Musk’s 2018 compensation plan was “the largest
potential compensation opportunity ever observed in public markets by multiple
orders of magnitude,” McCormick wrote in her decision.
The unusual plan, valued at a maximum of $55.8 billion,
would allow Elon Musk to receive Tesla shares in 12 tranches, based on hitting
certain performance criteria.
Elon Musk was sued, along with Tesla and
some other members of the company’s board of directors; the case went to trial
in 2022.
During his trial in Delaware, Musk told the courtroom that
investors “thought we would fail and go bankrupt,” at the time the pay deal was
approved.
“We were in quite a tough position at the time.

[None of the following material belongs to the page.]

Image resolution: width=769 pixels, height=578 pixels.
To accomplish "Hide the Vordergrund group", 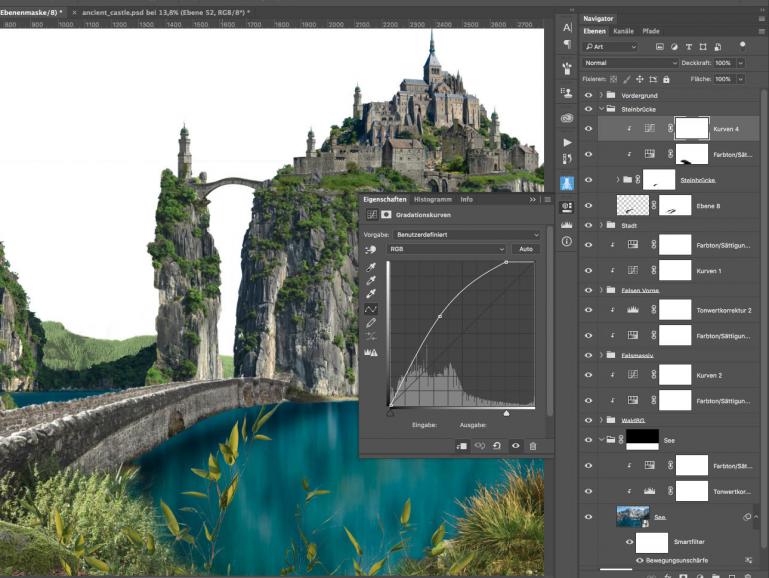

We were
losing a lot of money,” he said. “The probability of survival was extremely
low.”
Since the deal was announced, Tesla’s share price has
surged, making it the world’s most valuable car maker by market capitalization
— and propelling the South African-born, naturalized American citizen to the
top of the list of the world’s wealthiest people.
This month, Musk wrote in a post on X that he was
uncomfortable growing Tesla into an artificial intelligence and robotics leader unless
he had around 25 percent voting control.
“Musk was the paradigmatic ‘Superstar CEO,’” according to
McCormick.
He held influential corporate positions, “enjoyed thick ties
with the directors tasked with negotiating on behalf of Tesla, and dominated
the process that led to board approval of his compensation plan,” she wrote.
In her ruling, McCormick wrote that “The process leading to
the approval of Musk’s compensation plan was deeply flawed,” given Musk’s
“extensive ties” to the people negotiating the deal.
Among them was the chair of the compensation committee, Ira
Ehrenpreis, with whom McCormick said Musk had a 15-year relationship.
Another member of the committee, Antonio Gracias, had a
more-than two decade business relationship with Musk, and regularly took
holidays with Musk’s family, she added.
“Given the collection of people tasked with negotiating on
Tesla’s behalf, it is unsurprising that there was no meaningful negotiation
over any of the terms of the plan,” she added.
The non-jury trial took place around the time after Musk
acquired X, and he also leads spacecraft maker SpaceX.